EDIT: As JiK points out, we also need at least $A(A^*) = (A^*)A$, and there might be other necessary rules missing. I guess this just demonstrates why a way to prove reachability between equivalent expressions seems necessary.
 A: This has been an open problem for some years until a negative answer was given independently by Redko [4] and Conway [1, pp. 105-118]): every complete system of identities for the regular expressions is necessarily infinite.
Conway [1, pp. 116-119] conjectured a "good" complete system and this conjecture was ultimately proved by Krob [2, 3]. Interestingly, this system involves identities attached to finite groups.
On the positive side, Salomaa [5] proved that there exists a complete system composed of two identities and of an axiom scheme (which permits essentially to formally solve linear systems). 
[1] J.H. Conway, Regular Algebras and Finite Machines (Chapman & Hall, London, 1974).
[2] D.Krob, A complete system of ${\scr B}$-rational identities.
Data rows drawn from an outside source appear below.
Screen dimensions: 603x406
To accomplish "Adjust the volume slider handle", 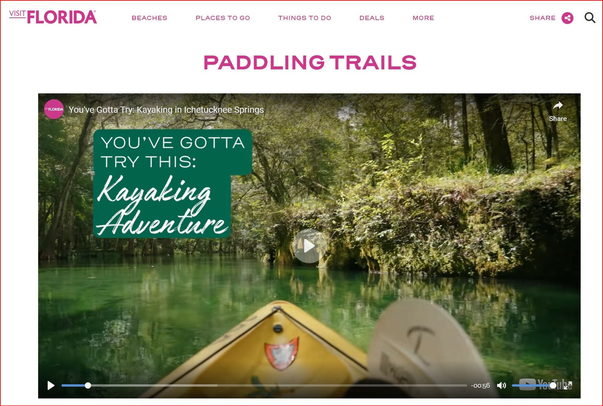I will click(553, 385).
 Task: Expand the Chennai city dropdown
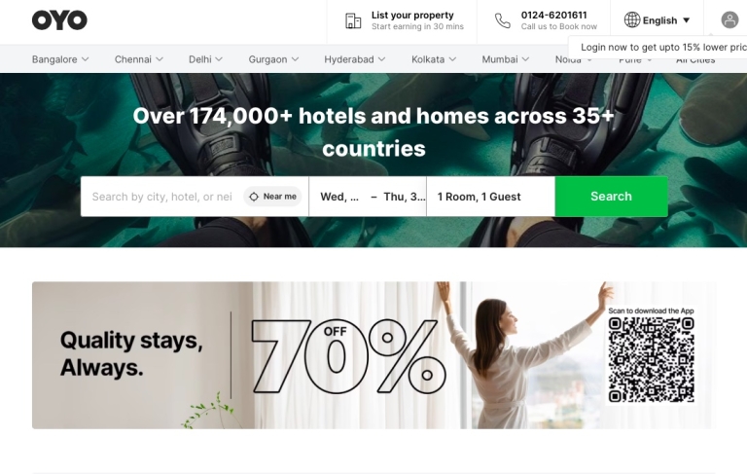(x=139, y=59)
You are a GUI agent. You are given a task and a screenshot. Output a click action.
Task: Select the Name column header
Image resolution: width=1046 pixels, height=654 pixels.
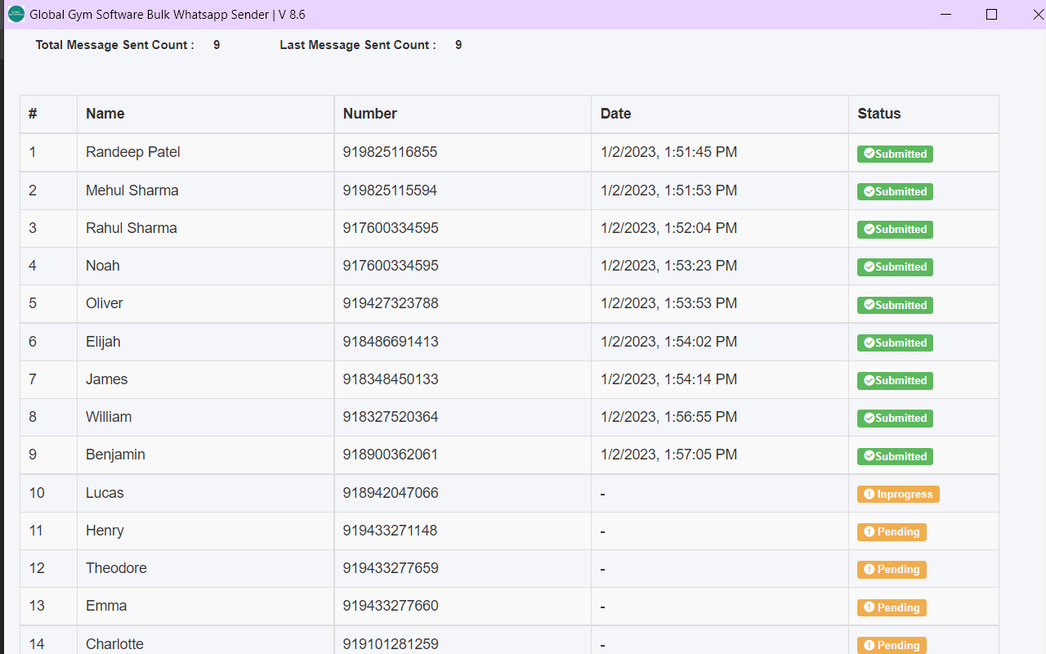(105, 114)
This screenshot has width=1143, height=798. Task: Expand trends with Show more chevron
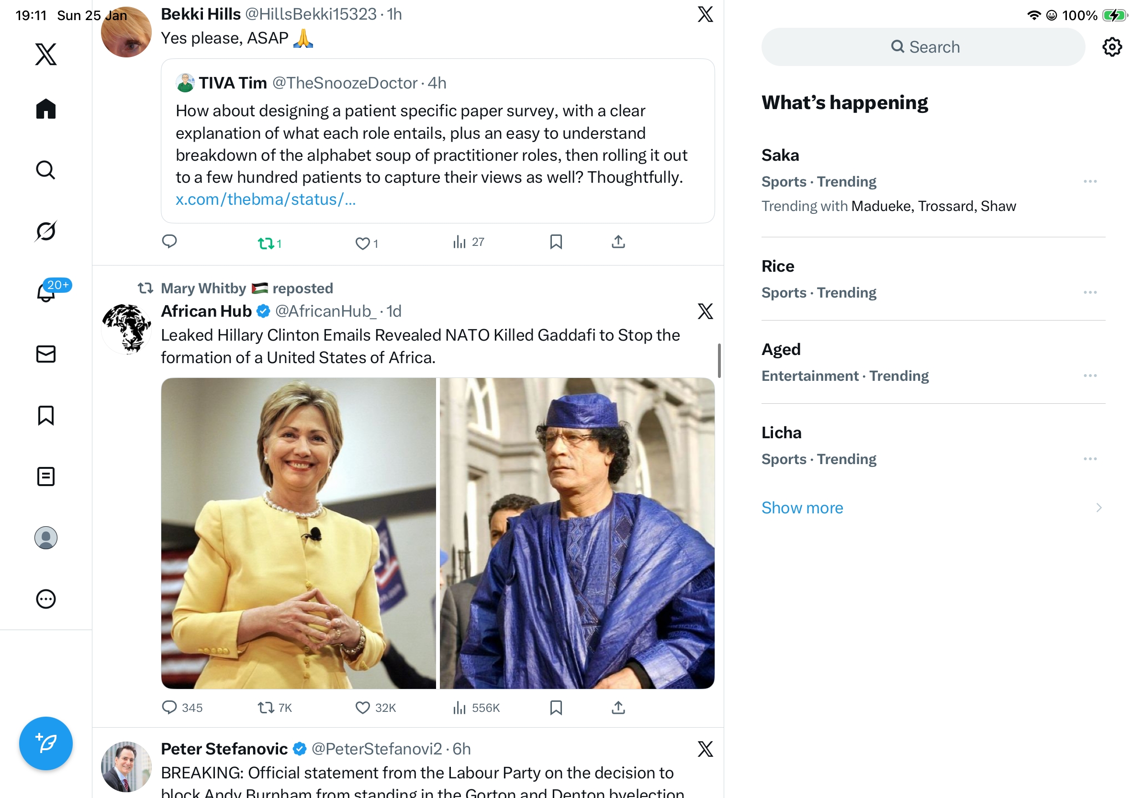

Automata, languages and programming (Coventry, 1990), 60--73, Lecture Notes in Comput. Sci., 443, Springer, New York, 1990.
[3] D.Krob, Complete systems of ${\scr B}$-rational identities. Theoret. Comput. Sci. 89 (1991), no. 2, 207--343. 
[4] V.N. Redko, On the determining totality of an algebra of regular events, Ukrain. Mat. Z. 16 (1964), 120-126 (in Russian).
[5] A. Salomaa, Two complete axiom systems for the algebra of regular events. J. Assoc. Comput. Mach. 13 (1966), 158--169.